Some of the flowers may be solitary, while some are borne in inflorescences in the form of lax cymes, borne terminally or in the axils of upper leaves. The calyx has five lobes fitting loosely round the base of the corolla. The tube is short and campanulate, with an annular, crenulate disk inside at the base. The calyx lobes oblong and mucronate, without a dorsal keel.
The corolla is a vibrant candy pink, or rarely white, setting off the vivid yellow anthers. The corolla tube is as long as the calyx or slightly longer. The petals are oblong to nearly circular, slightly longer than tube.
The stamens are inserted below mouth of tube. The anthers are erect, with a slight spiral twist. The ovary has a single locule with parallel placentation. The stigma is terminal and peltate. The fruit is a capsule that splits septicidally.

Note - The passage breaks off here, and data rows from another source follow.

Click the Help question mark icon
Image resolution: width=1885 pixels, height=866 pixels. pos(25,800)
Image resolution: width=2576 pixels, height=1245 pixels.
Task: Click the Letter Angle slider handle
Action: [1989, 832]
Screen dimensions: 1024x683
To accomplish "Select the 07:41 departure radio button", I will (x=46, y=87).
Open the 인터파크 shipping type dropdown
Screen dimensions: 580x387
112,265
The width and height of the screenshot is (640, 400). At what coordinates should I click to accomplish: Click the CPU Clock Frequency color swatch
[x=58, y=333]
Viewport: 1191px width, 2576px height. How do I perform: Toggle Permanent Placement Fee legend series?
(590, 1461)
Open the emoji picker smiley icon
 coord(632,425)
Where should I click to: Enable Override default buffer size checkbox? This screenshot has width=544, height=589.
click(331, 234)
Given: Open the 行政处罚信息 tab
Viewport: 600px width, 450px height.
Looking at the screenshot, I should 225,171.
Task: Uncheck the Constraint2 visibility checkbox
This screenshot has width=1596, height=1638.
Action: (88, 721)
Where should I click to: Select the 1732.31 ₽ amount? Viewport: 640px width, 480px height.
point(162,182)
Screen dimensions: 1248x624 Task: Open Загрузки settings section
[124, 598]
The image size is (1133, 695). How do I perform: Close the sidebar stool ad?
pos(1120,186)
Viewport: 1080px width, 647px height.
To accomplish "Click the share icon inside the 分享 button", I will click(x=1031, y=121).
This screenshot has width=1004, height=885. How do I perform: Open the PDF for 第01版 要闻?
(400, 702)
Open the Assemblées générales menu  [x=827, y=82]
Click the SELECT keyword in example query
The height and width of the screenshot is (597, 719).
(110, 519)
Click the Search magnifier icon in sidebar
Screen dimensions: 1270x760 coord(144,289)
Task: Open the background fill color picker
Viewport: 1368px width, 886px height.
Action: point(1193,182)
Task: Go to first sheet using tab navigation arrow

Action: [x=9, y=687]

==Habitat and cultivation==

Orphium frutescens grows in the western coastal regions of Cape Province, South Africa. It is often found on the coast where it tolerates sandy and saline soil. It also tolerates clay as well however. It does best in temperatures from 7 °C to 24 °C. It has been under cultivation at the Kew Gardens in London since the late 18th century. The flowers do not release pollen unless they sense the vibrations of carpenter bees native to South Africa and so the plant will not produce seed without manual intervention when it is grown as an exotic.

== Cultural references ==
The common name of Orphium frutescens in Afrikaans is teringbos. This literally means "tuberculosis bush", suggesting that it has been used in folk medicine, but there is no mention of any such application in the major reference.

The sea rose is the titular subject of an Imagist poem published in 1915 by H.D.